Photo credit: Anna Powell Denton

A native of southwestern Indiana, Sarah Wolfe has lived and studied in Savannah, GA (Savannah College of Art and Design), Bellingham, Washington, and Bloomington, Indiana. A former and forever-recovering restaurant owner (Farmer's Daughter Bakery and Cafe in Princeton, In), she also currently teaches private art and cooking classes.

She has exhibited her artwork in Washington, California, Missouri, Illinois, and Indiana. She is a member of the 2021 On-Ramp Art Cohort of the Arts Council of Indiana. She is a contributing writer to the local magazine, "Life On the Wabash". When she's not covered in paint, dirt or bread dough she is tending to her family, dogs and garden. She serves on her local Historic Review Board and the First City Public Sculpture Committee.

Notes from “Saying What No One is Thinking”, The Open Space Gallery, Vincennes, Indiana.

Artist Sarah Wolfe gleans color and texture from the natural world to address reproductive frailty and environmental anxiety. Her current exploration in botanical and floral abstractions in the show, "Saying What No One is Thinking" is an effort to catch a glimpse of our natural world from a near childish perspective. These works are created with a deliberate spontaneity and emphasis on color, texture and form.
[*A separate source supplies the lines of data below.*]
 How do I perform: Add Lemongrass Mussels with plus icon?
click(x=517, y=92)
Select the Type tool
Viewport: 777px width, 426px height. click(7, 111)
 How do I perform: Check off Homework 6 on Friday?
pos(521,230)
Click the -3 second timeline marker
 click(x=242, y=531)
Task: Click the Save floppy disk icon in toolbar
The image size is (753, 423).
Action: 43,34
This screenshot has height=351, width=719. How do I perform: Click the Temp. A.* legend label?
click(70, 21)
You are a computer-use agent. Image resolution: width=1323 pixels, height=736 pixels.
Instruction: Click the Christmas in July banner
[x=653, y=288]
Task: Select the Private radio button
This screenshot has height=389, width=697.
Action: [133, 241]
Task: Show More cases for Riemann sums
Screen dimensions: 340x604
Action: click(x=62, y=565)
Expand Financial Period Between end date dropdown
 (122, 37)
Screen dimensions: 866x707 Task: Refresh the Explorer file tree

The circumstances of 2020 called for a detour from other works. While her anatomical hearts and sculptural pieces will remain on her continuum, these paintings are a specific response to feeling separate from the outer world and reflect a desire to focus only on the "fun parts" of painting for her. Eliminating all form and tedium allowed for pure, colorful expression. Using only a palette knife avoided the irritation of washing brushes and the constant worry of any working mother--that she would be interrupted with a wet brush in hand.

As is often the case with abstract works, the human eye will insist on finding a form, shape or texture it can relate to and understand. The viewer is at liberty to see what they like, where they like. However, none of these painted works have any representational intent or purpose. They are merely paint on canvas and composed with as much joy and abandonment as possible. As the viewer, you have complete permission to interpret what is in front of you. These pieces have been described as "erotic piles of laundry", "alien transmissions" and "a childhood memory of laying down in a flower patch at dusk". While her various mediums may seem disparate, the theme remains the same: to glean and interpret color and texture from the external world, and attempt to make sense of the artist's own (internal) reproductive failings and (external) environmental anxieties.